▸ **What to do**:
Please set down, unchanged, each line from the one with "Where should I click to: Open the See" to the final line of the data below, both included. Drop the pictures.

Dataset entries
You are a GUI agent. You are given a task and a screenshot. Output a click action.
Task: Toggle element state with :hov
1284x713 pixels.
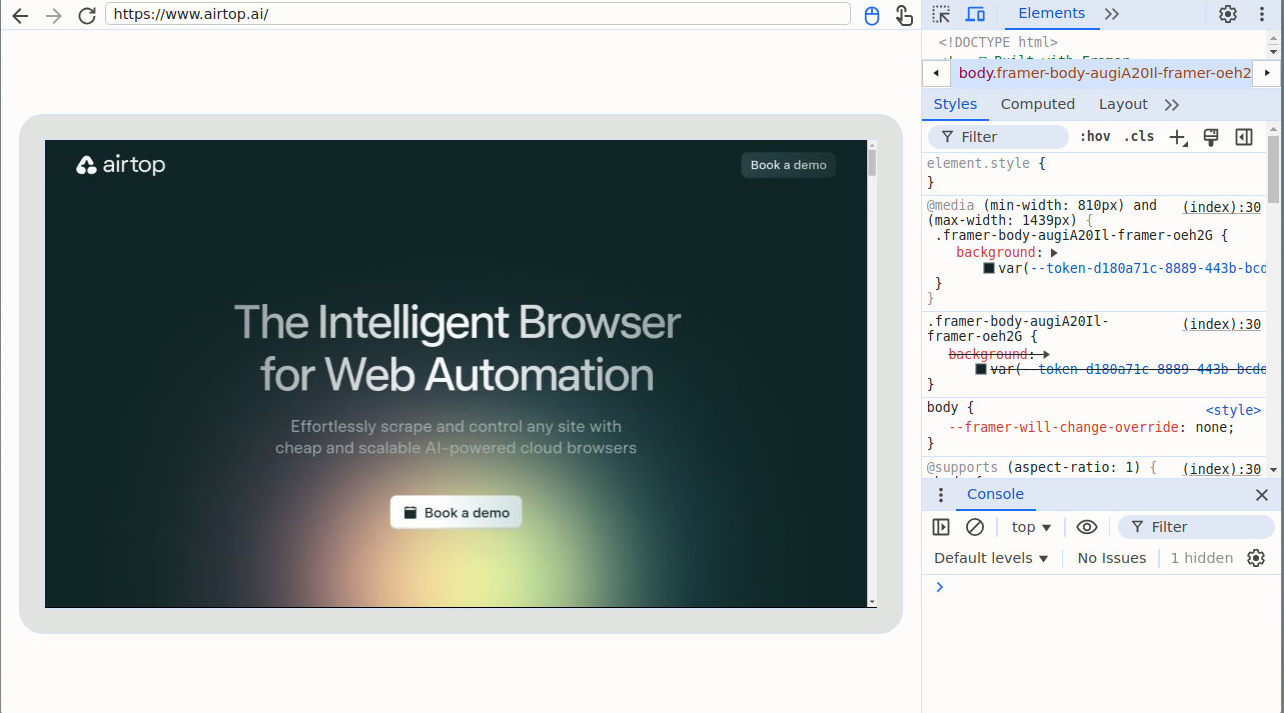[x=1095, y=136]
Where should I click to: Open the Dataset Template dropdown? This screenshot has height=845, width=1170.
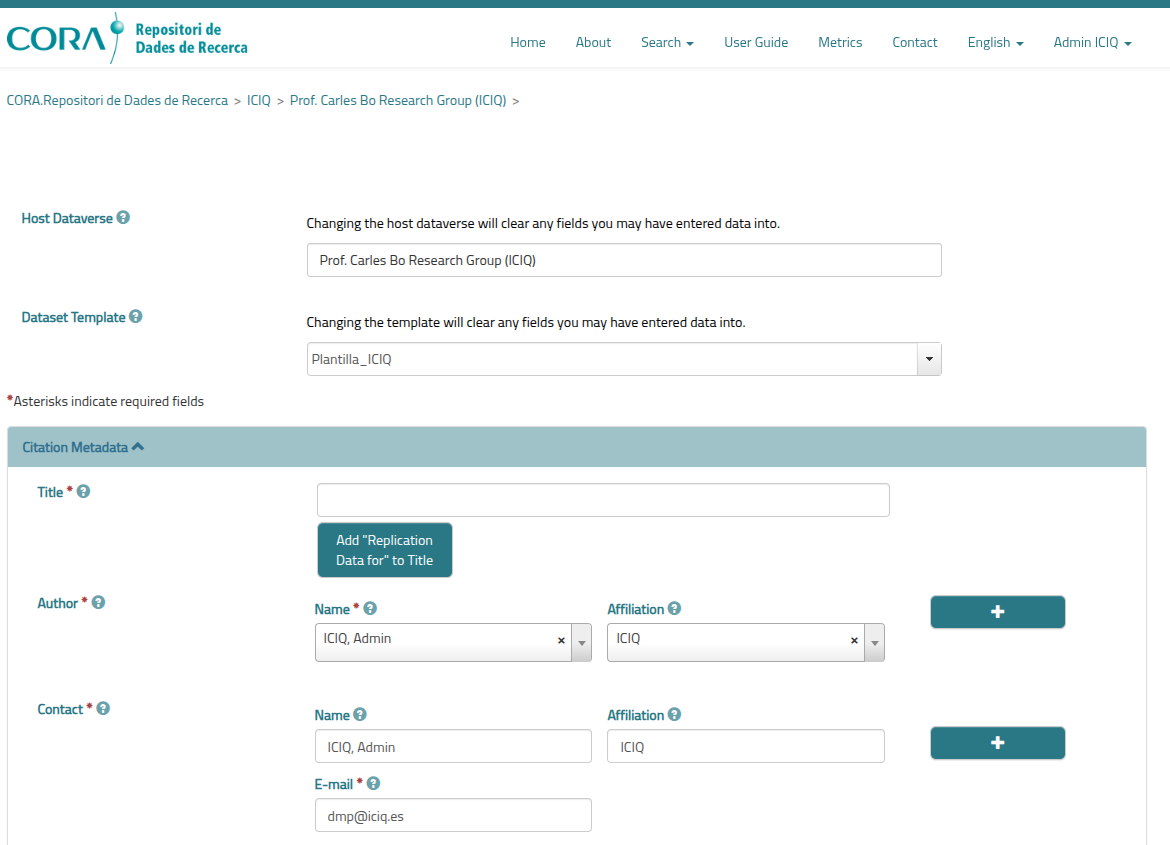pos(929,359)
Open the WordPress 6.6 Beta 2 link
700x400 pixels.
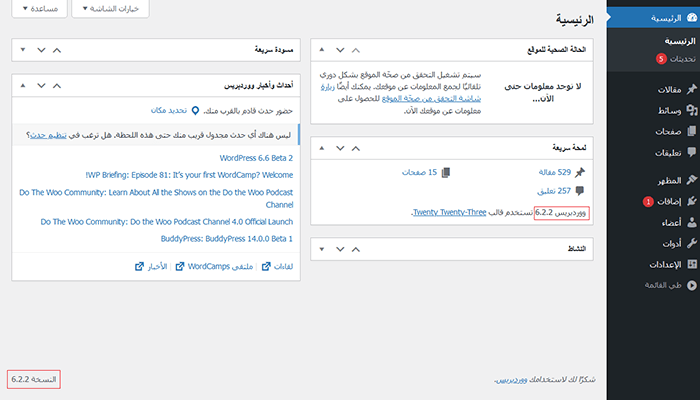[256, 158]
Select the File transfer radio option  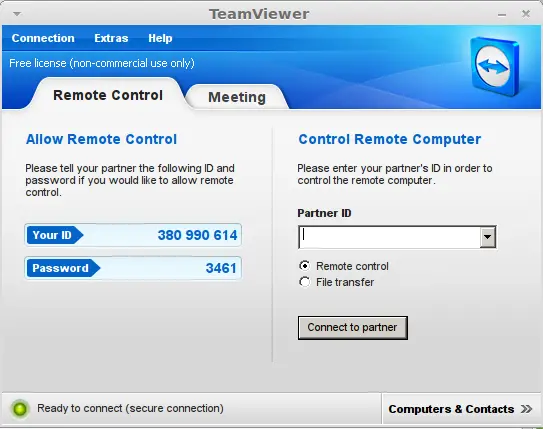(x=304, y=282)
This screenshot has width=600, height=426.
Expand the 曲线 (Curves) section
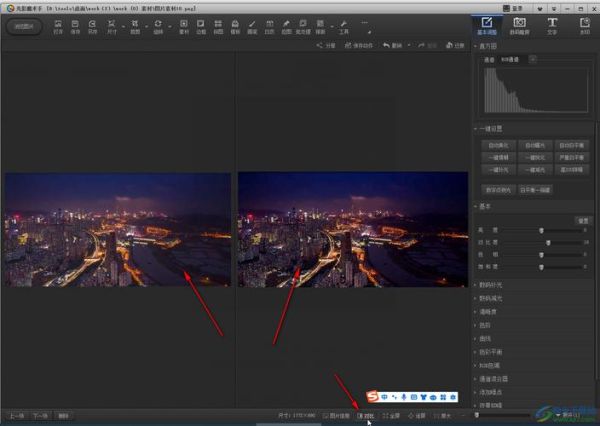485,338
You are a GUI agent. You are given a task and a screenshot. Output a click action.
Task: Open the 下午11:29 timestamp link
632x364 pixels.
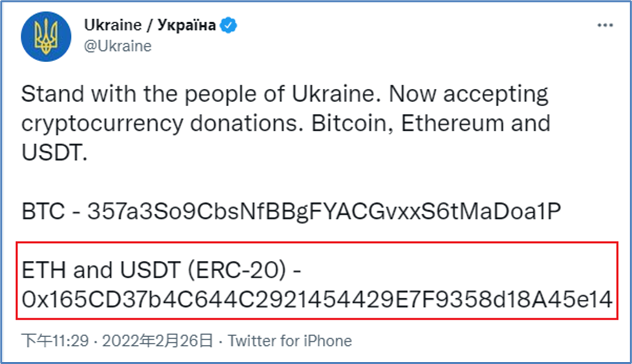click(55, 341)
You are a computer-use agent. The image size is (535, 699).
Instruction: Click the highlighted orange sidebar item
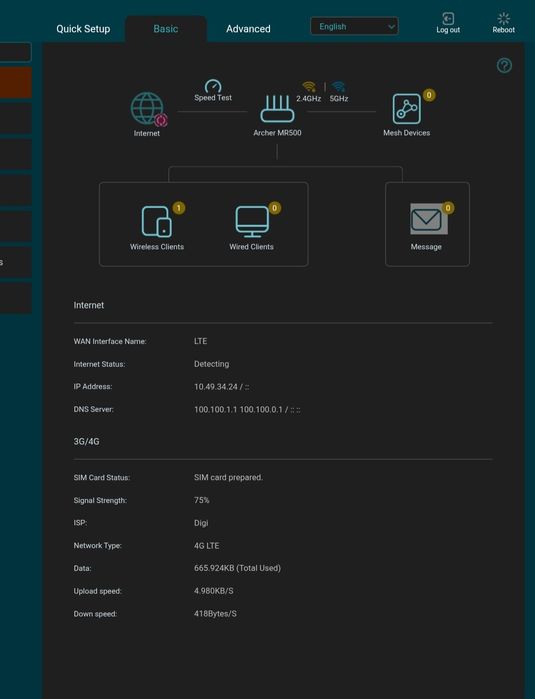tap(16, 82)
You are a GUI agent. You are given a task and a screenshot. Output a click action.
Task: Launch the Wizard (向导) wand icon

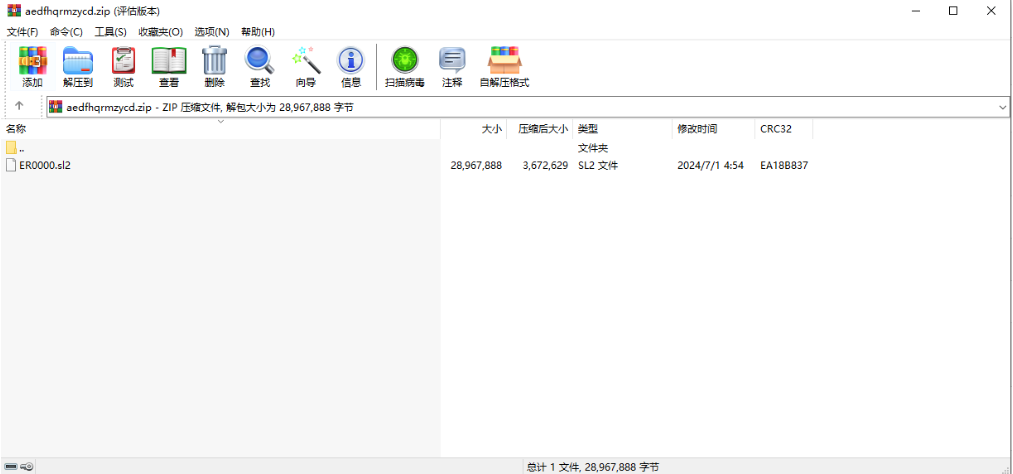click(305, 66)
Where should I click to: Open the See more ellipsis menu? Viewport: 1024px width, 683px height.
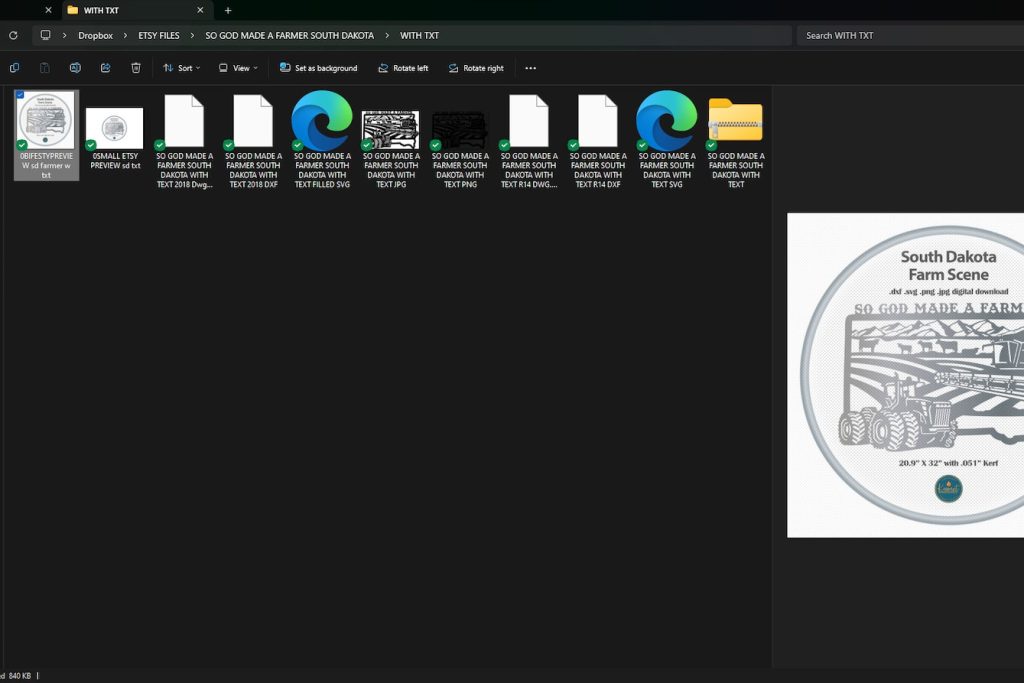point(530,68)
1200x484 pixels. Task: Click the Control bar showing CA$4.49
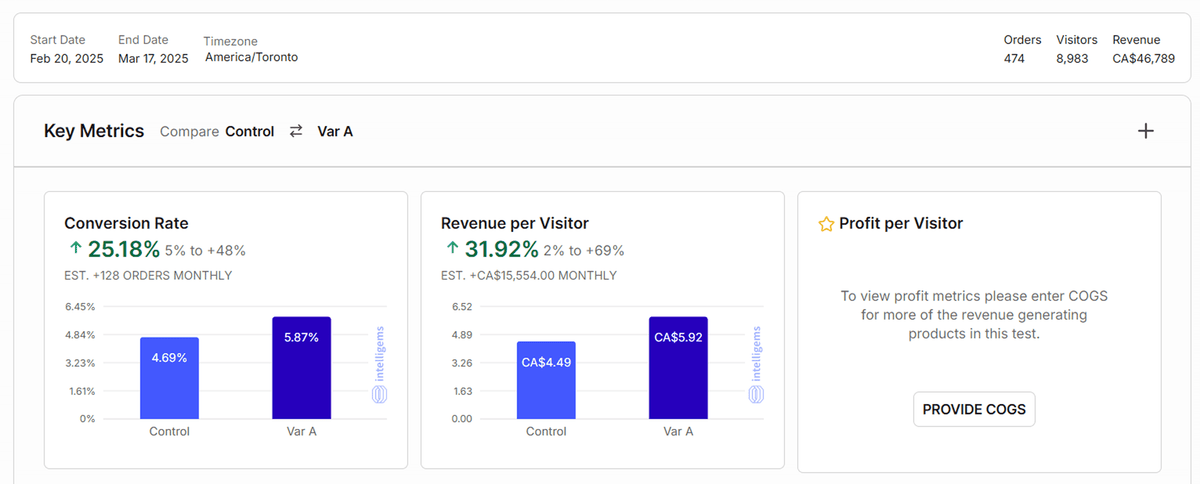click(x=546, y=380)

▸ **Response to the task**:
Where should I click to: Open the See more ellipsis menu? Viewport: 1024px width, 683px height.
point(530,68)
1200x484 pixels. Task: Click the Control bar showing CA$4.49
click(x=546, y=380)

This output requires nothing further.